====== Supplied data ======

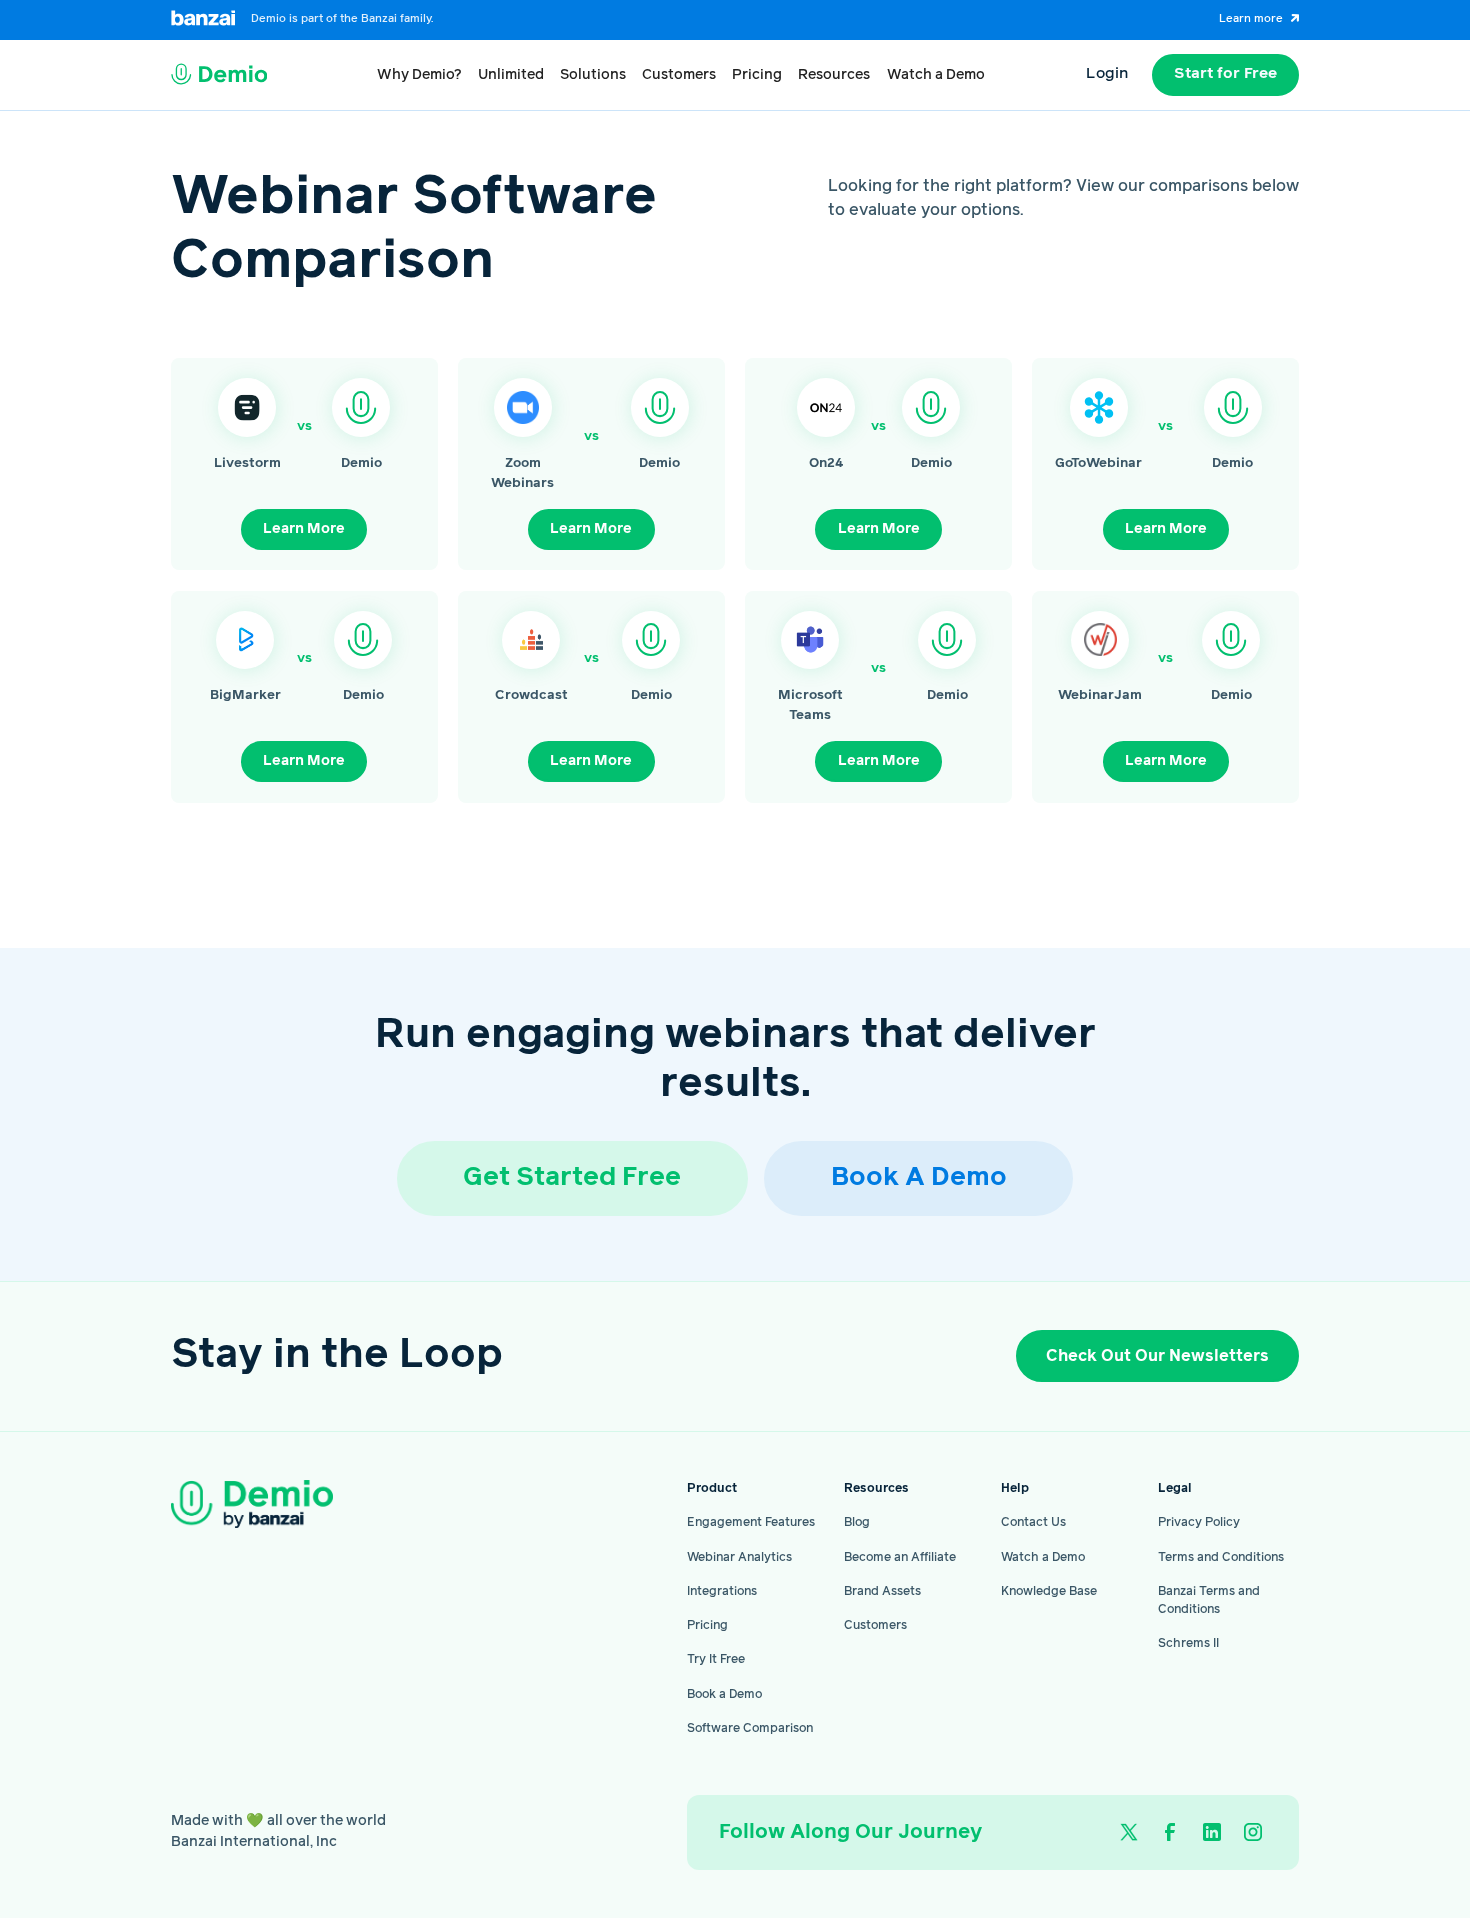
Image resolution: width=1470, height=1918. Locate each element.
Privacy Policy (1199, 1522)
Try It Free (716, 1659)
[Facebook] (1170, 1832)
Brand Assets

======

• Problem:
Output the entries above verbatim, with no picture included.

• Task result:
Image resolution: width=1470, height=1918. Locate each element.
Privacy Policy (1199, 1522)
Try It Free (716, 1659)
[Facebook] (1170, 1832)
Brand Assets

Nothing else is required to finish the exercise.